After the vandalization of a mural honoring the 1961 massacre of Algerians in December in France, a sculpture of an Algerian military hero who fought France's colonization of the North African country was also vandalized only hours before it was to be inaugurated on Saturday.
The attack, which occurred amid growing anti-Muslim rhetoric ahead of the French presidential election campaign, damaged the lower portion of the steel sculpture in the town of Amboise, where Emir Abdelkader was imprisoned from 1848 to 1952.
Thierry Boutard, the mayor of Amboise, said he was "ashamed" of those responsible but chose to go forward with the event.
"My second sentiment is, of course, one of indignation. This is a day of harmony and unity and this kind of behavior is unspeakable."
The sculpture of Abdelkader, an Islamic scholar who became a military leader and was hailed as a hero, faces the castle where he was imprisoned across the Loire River.
The incident is being investigated, according to police.
The sculpture was commissioned to commemorate Algeria's 60th anniversary of independence from the French colonization and was created by modern artist Michel Audiard.
On his account, Algeria's ambassador to France Mohamed Antar Daoud, who joined the inauguration, denounced the attack as an act of "unspeakable baseness".

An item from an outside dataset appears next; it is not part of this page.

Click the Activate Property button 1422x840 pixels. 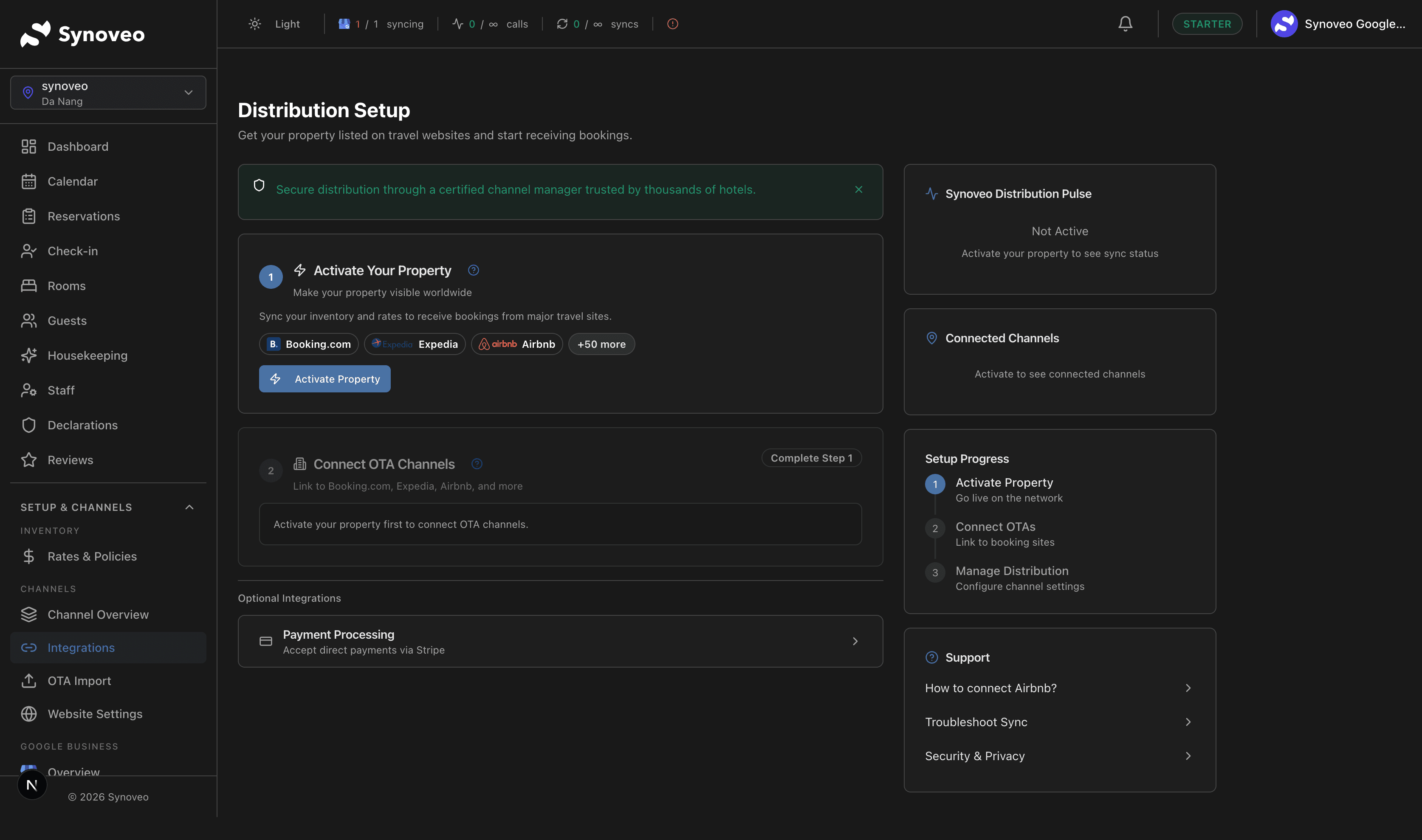(x=324, y=379)
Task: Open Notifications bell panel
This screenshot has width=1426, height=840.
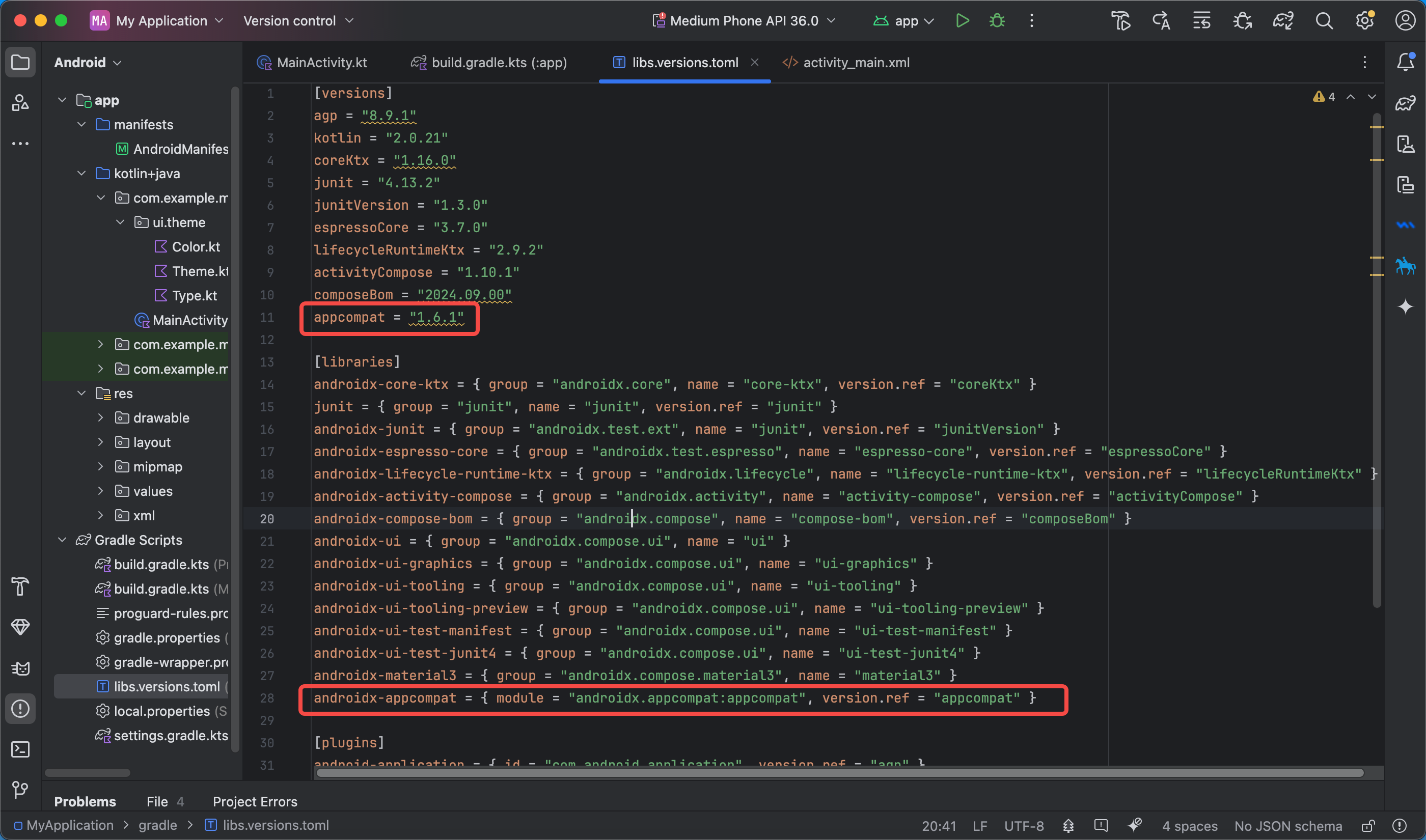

The vandalism left Ouassila Soum, a 37-year-old French woman of Algerian descent who attended the inauguration, "with a knot in my stomach".
"It's a shame and yet it's not surprising with the rhetoric of hate and the nauseating current atmosphere," she stressed.
Last October, a diplomatic crisis erupted between France and Algeria after French President Emmanuel Macron made several controversial, shocking, and unprecedented statements toward Algeria and its president, Abdelmadjid Tebboune.